Operators & calling functions

Operators:

# Unary operators:
-count
!has_description

# Binary operators:
count1 + count2
count1 < count2

# Nested expressions:
(count1 > 1) || count2

Functions:

# Simple call
trim(name)

# Nested call
trim(concat(name, " ", surname))

# Using the operator "." is the same as calling a function with left operand
# as first argument
name.trim()
# is equivalent to:
trim(name)

"data".pathjoin(filename)
# is equivalent to:
pathjoin("data", filename)

# Some functions accepts named arguments:
read(path, encoding="utf8")

For a full list of available operators and functions, check out xan help functions.

Indexing & slicing

Indexing and slicing works a lot like in Python and JavaScript:

# Zero-based indexing:
list[1]

# Negative indexing:
list[-2]

# Slicing:
list[1:4]
list[:4]
list[1:]

# Negative slicing:
list[1:-3]
list[:-2]
list[-4:]

# Key-based indexing:
map["name"]
# Same as:
map.name

Constant evaluation

Note that the language will always perform some level of static analysis of the given expression to assess which part actually need to run for each of the processed CSV rows.

This means that constant parts of the expressions will be evaluated only once when parsed, then folded into a new, simpler expression.
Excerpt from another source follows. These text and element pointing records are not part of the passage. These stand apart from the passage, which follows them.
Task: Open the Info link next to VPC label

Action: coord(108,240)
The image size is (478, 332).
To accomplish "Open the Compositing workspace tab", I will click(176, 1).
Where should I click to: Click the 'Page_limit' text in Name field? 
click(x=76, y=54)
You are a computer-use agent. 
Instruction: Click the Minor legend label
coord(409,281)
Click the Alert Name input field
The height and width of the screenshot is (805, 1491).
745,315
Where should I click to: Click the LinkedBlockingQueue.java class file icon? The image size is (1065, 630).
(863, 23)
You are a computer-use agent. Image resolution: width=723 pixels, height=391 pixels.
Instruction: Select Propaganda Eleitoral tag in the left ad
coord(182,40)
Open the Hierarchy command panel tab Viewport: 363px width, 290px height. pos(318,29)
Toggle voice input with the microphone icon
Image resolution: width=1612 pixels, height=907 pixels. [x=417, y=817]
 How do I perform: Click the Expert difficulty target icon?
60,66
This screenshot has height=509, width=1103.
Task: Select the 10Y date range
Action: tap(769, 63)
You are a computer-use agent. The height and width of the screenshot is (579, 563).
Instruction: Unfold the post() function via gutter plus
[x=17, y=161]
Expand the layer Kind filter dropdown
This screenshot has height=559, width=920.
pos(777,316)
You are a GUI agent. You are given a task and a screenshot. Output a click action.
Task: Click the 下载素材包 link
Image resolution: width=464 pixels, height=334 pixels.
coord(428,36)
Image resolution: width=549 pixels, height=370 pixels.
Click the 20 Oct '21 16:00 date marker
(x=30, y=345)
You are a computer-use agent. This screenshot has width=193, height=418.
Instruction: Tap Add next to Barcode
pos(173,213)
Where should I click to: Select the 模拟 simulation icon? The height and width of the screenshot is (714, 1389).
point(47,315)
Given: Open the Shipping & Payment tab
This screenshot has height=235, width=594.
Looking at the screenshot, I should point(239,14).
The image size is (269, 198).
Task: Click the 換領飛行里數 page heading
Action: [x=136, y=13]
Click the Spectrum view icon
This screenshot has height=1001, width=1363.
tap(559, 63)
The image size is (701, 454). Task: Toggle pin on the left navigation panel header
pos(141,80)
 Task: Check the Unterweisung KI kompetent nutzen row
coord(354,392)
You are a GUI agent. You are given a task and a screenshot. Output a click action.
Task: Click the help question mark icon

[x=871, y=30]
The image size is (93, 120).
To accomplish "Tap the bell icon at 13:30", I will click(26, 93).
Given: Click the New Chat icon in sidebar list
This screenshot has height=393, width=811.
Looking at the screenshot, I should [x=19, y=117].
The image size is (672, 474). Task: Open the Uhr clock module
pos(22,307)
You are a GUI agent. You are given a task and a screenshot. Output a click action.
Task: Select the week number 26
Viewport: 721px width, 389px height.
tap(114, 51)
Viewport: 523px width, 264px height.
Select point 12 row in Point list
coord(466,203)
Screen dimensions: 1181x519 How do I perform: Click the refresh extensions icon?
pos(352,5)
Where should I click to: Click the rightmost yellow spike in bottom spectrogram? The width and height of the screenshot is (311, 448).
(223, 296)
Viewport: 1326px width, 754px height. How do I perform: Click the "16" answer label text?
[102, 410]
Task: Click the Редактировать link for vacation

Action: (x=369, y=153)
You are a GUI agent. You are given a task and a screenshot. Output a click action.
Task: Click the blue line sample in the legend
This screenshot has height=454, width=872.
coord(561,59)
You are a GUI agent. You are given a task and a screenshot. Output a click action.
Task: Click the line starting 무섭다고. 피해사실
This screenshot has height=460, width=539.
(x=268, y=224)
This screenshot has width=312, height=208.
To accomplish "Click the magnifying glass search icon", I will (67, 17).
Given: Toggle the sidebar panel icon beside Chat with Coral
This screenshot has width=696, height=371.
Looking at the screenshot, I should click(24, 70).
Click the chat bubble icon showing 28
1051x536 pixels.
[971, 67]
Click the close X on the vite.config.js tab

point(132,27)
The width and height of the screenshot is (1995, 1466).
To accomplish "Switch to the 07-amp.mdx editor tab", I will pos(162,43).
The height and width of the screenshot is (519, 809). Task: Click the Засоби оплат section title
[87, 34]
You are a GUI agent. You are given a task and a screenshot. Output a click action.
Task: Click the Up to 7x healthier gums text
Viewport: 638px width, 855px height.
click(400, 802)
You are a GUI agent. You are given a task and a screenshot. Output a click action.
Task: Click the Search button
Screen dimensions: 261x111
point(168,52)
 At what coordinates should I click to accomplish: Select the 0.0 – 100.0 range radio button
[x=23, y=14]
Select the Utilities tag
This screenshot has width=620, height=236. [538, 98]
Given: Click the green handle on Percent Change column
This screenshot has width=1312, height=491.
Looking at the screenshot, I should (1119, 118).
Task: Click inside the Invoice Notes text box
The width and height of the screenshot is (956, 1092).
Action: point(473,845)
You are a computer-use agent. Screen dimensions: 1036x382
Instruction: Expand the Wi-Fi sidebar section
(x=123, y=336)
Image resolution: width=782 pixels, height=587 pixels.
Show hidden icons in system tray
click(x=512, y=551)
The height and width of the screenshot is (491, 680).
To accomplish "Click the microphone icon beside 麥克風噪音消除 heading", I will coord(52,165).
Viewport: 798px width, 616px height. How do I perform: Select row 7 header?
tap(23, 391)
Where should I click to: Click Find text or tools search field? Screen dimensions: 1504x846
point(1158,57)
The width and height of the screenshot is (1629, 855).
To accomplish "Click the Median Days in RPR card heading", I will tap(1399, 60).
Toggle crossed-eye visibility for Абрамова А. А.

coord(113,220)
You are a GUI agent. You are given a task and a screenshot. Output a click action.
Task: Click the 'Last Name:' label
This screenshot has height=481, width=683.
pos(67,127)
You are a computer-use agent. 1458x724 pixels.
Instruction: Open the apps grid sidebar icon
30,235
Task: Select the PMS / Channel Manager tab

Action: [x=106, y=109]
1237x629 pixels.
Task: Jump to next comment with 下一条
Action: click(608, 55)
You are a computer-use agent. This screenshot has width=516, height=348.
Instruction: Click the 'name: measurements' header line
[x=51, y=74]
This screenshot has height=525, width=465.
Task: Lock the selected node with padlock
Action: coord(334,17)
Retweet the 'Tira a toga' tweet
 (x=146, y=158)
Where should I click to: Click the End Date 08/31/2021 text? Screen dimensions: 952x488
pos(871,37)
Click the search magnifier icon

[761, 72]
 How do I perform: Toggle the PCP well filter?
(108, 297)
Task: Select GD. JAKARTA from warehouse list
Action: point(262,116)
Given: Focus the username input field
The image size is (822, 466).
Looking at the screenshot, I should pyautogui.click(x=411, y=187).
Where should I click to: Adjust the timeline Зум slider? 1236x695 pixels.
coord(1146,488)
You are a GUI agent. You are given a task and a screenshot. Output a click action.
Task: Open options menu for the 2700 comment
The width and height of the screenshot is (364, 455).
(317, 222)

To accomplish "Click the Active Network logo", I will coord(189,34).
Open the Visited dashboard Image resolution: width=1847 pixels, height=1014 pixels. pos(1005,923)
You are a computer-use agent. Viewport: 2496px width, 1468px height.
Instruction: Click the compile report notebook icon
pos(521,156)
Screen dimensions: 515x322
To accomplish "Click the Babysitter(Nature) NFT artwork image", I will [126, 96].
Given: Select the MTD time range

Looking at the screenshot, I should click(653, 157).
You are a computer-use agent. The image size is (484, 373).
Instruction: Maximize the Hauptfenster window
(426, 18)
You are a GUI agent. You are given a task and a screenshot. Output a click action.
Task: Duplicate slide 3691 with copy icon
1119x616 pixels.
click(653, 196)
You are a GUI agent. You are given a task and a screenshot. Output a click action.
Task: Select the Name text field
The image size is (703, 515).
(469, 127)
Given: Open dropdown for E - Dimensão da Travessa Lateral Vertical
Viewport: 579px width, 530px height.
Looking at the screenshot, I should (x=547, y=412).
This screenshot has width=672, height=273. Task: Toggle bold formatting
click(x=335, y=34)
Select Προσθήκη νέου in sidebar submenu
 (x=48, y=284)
This can be very useful when, for instance, reading some JSON file to perform one lookup per row like so:

# Here, "config.json" will only be read once when parsing the expression,
# not once per processed CSV row, which is fortunate.
read_json("config.json").name

To debug and/or experiment with the expression static analysis, check out the xan eval --explain command.

Named expressions

Some commands, typically xan agg, xan groupby and xan select -e let their user provide a series of named expression, separated by comma, rather than a single expression.

Here is how they work:

# Anonymous expressions (names will be created from the stringified expressions)
sum(retweets), retweets / replies

# Named expressions
sum(retweets) as total_retweets, retweets / replies as ratio

# Names with special characters
sum(retweets) as "Total Retweets"

Multiple lines & comments

Expressions can be written on multiple lines freely:

sum(
  retweets +
  replies
)

Comments can be added starting with # then at least a space:

# Summing
sum(
  retweets + # we add retweets,
  replies # and replies
)

Implementation details & design choices

The moonblade expression language uses a PEG-like parser and a tree-walker interpreter over a single enum of dynamic data types. It does not rely on garbage collection to operate.

Since CSV data contain only strings and is not typed whatsoever, some design choices were made to make sure expressions would stick to this reality, all while remaining comfortable to write:

  • To avoid requiring users to explicitly cast their values to some numerical representation, for instance, we use two sets of operators for string-like types and for other types (eq vs. == for instance). This is reminiscent of Perl.

  • Most functions semantically encode what type they will operate on. Consider the difference between the aggregation functions min and lex_first. One will consider numbers, the other one strings.